01/25/2014 10:16 am ET Updated Jan 25, 2014

HBCU Presidents Share Insight On Sustainable Leadership


Historically black colleges and universities have been at the center of a number of public debates on the changing culture of higher education. But with a new year of challenges ahead in financing, political mobilization and the redefining of value in higher education, many HBCU communities are searching to discover how to keep quality leadership, or to attract it.

Four sitting presidents shared lessons on sustainable HBCU leadership, with each giving their top impression of what it takes to build a long and successful presidency at a black college.

“It really starts with president and board synergy. If they are not compatible, the institution suffers. Most of these short tenures are due to that mismatch, and that’s not an indictment of the president or the board. It starts though with the presidential candidate.”

“They need to have the strength to say no to an offer when it is clear to the world that this is not a good fit. I think folks are too anxious to be a president sometimes and that will impact their career.”

- Dillard University President Walter Kimbrough

“Leading HBCUs has to be a labor of love for the institutions and students that we serve.
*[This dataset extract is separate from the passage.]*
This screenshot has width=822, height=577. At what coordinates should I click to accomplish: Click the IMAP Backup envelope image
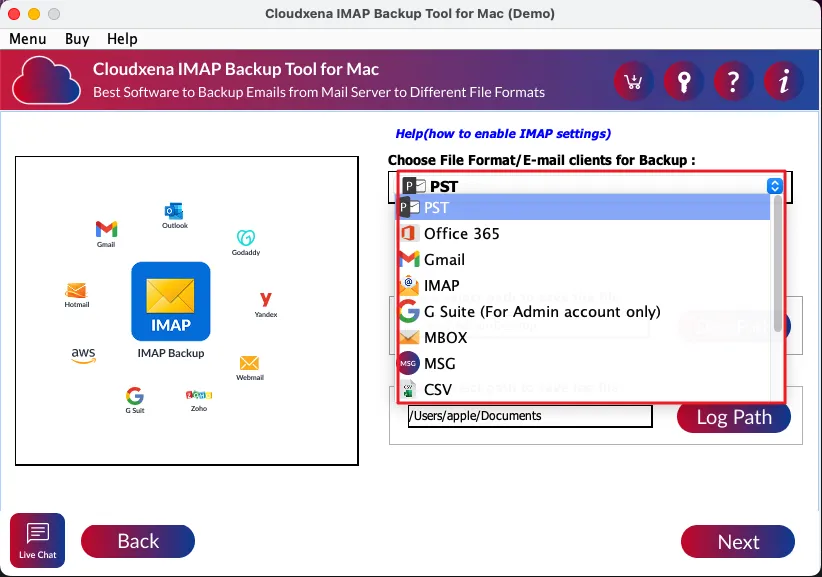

In addition to the normal stresses of running universities in an era of shrinking resources, there are special challenges embedded in HBCUs. They are institutional reflections of the people they primarily serve, and as such have been denied access to wealth and the ability to generate it.”

“That basic American truism about black people and black institutions affects everything we do. We don't have any problems that wealth wouldn't solve; or as is the case of many white institutions, hide.”
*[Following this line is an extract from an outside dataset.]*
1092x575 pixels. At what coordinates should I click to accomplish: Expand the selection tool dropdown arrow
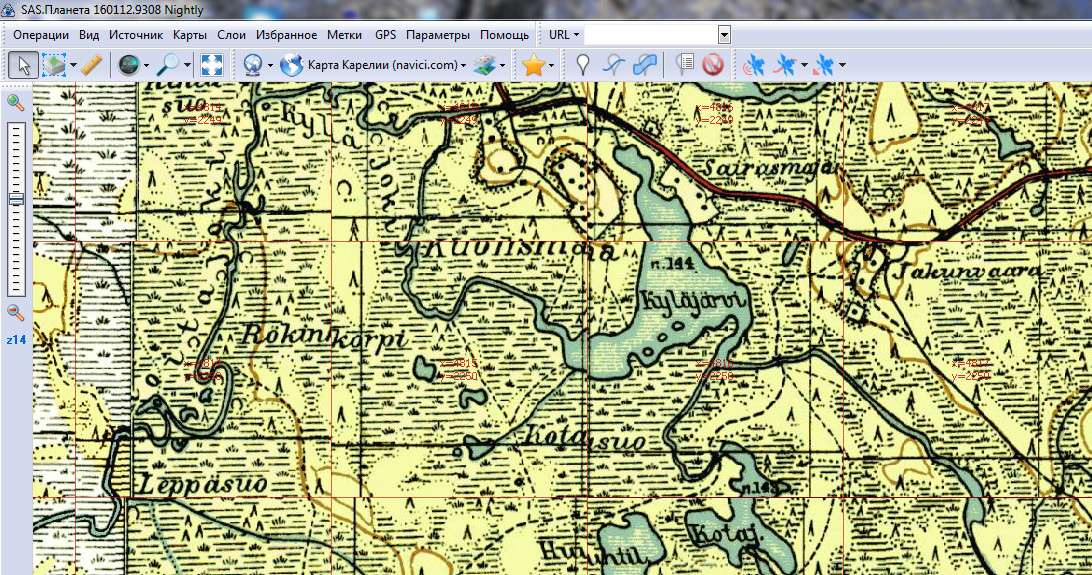tap(73, 65)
- Southern University System President Ronald Mason

“In the first four years, we were on the road more than three days a week to get corporations and donors to understand and appreciate what we were trying to build in our academic and social training systems here. We wanted students to learn and follow the values of honesty, integrity, respect, and accountability. We wanted them to be servants to their fellow man. And our partners bought into those ideas.”

“My mother told me as a child, if you have a dollar, you can’t buy $1.25 cents of grocery. And that’s the way I’ve always tried to manage Hampton University, and even my own affairs. A lot of leaders don’t understand resources. If you’re talking about a college or university, you’ve got be able to provide scholarship support, upgrade and retain quality faculty, have a physical plant conducive to a living learning environment and a technological underpinning for your academic and structural systems. And it takes money to do all of those things.”

- Hampton University President William Harvey

“In my almost seven years at the helm of the Quinnite Nation I have come to two central conclusions concerning personnel management. The first is that we must be obsessive about recruiting, retaining, and developing premium talent for our staffs and faculties. Just as a coach cannot consistently win games without gifted players, college presidents cannot produce outstanding students and institutions with mediocre staff/faculty. It does not add up.”

“Secondly, fit is everything. We should only hire people who embrace the mission and culture of our institutions. It simply must be "WE over Me." There is no other way.”